:: Activity ::
Go through the data below and return each line where the string "computer" occurs.

*** Opening of Source records ***

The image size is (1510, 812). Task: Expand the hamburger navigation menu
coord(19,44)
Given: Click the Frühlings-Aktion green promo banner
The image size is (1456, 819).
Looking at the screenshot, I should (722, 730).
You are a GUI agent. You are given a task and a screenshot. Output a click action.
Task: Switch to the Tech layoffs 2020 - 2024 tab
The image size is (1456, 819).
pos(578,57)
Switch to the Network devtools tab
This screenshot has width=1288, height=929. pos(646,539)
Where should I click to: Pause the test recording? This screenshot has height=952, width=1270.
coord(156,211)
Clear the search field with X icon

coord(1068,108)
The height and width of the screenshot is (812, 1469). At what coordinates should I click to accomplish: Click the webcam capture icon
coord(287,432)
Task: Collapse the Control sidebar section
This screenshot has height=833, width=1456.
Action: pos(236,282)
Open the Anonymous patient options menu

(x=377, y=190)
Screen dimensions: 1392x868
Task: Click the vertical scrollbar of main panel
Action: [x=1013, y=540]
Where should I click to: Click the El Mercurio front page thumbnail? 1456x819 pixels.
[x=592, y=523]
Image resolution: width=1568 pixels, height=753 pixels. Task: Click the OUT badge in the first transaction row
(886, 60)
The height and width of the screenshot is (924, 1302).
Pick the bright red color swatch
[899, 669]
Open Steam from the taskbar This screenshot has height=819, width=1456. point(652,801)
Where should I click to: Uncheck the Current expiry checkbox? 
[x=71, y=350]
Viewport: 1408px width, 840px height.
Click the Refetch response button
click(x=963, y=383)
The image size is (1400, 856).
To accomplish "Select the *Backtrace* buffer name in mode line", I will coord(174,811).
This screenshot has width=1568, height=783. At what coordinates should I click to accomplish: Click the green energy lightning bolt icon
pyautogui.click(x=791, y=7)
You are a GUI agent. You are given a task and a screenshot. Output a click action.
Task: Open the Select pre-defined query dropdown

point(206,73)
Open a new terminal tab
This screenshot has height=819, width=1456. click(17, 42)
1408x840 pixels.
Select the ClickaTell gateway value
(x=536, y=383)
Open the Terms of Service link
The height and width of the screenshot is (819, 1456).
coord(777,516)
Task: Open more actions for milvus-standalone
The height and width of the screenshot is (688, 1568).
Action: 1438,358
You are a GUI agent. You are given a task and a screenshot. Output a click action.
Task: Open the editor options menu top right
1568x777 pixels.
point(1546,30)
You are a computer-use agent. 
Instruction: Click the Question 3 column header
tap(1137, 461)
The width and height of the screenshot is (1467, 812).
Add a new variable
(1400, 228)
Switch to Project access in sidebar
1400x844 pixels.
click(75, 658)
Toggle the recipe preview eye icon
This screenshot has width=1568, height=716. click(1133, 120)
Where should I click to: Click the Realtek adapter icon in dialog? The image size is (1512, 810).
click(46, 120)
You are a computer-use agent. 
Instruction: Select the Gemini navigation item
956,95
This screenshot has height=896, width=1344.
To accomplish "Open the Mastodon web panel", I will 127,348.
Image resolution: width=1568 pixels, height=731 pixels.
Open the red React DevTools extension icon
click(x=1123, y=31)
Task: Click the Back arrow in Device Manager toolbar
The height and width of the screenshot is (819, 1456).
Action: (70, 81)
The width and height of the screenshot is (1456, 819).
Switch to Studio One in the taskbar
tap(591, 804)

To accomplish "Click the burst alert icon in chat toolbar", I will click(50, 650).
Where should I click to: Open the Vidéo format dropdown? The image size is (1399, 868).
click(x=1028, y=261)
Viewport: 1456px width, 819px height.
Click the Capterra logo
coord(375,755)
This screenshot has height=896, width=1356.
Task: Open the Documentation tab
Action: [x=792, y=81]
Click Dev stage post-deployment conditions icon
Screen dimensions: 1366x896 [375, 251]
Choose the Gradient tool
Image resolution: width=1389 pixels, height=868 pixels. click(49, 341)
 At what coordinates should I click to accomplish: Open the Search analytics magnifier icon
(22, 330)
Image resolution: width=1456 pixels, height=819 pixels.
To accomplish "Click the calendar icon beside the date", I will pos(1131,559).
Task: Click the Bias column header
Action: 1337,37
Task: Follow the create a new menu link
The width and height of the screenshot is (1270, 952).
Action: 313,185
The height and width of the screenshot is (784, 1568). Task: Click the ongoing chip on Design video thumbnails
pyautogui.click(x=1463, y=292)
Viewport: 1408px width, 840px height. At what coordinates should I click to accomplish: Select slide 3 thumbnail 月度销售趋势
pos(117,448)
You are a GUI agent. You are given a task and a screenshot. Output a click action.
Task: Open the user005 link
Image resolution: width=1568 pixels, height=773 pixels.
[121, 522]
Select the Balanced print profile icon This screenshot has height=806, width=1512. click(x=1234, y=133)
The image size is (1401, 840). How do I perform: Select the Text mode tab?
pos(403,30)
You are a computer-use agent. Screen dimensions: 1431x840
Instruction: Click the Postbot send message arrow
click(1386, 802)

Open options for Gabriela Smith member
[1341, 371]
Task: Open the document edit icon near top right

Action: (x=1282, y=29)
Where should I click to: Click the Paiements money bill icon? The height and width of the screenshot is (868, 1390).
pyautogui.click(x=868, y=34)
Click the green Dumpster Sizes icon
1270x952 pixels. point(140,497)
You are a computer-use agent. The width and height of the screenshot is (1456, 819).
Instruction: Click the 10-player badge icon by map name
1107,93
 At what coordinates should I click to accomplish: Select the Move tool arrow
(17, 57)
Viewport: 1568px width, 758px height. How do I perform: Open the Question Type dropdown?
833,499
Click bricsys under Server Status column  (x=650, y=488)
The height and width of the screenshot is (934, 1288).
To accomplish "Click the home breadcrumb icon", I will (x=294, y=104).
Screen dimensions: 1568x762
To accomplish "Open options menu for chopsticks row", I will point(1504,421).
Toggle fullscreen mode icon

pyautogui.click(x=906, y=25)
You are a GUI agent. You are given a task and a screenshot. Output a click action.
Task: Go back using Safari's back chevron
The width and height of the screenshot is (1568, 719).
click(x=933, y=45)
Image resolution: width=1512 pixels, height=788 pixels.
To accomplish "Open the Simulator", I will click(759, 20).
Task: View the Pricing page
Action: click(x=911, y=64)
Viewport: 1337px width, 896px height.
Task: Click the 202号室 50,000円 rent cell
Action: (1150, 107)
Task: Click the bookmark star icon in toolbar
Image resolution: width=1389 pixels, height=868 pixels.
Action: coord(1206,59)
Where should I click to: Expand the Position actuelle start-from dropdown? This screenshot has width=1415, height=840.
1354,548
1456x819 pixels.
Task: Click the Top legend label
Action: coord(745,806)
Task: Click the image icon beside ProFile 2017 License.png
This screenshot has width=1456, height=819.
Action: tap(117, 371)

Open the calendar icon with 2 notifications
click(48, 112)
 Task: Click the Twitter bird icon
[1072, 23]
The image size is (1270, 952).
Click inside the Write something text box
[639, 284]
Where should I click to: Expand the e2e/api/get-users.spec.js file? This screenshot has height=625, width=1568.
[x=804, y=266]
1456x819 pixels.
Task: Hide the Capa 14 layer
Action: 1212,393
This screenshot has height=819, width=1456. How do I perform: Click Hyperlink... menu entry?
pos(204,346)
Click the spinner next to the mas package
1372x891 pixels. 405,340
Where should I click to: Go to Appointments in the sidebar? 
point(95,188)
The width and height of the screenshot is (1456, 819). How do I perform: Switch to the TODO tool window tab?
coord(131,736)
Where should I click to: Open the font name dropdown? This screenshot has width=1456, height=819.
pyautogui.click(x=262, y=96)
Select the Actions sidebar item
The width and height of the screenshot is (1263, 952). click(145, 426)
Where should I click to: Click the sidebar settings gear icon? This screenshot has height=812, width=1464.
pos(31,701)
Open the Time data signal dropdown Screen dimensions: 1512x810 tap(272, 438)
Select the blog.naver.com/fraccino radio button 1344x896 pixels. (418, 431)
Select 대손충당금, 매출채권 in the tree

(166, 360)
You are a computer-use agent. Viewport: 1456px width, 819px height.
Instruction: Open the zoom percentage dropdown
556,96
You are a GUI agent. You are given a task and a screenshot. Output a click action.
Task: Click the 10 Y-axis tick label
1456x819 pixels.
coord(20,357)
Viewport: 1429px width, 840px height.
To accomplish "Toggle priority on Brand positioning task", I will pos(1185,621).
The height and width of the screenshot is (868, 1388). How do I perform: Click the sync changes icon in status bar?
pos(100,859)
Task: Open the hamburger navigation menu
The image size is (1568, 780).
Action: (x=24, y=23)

*** Close of Source records ***

:: Written answer ::
You are a computer-use agent. 
You are a computer-use agent. 
You are a computer-use agent. Screen dimensions: 1431x840
You are a computer-use agent. The width and height of the screenshot is (1456, 819).
You are a computer-use agent. Viewport: 1456px width, 819px height.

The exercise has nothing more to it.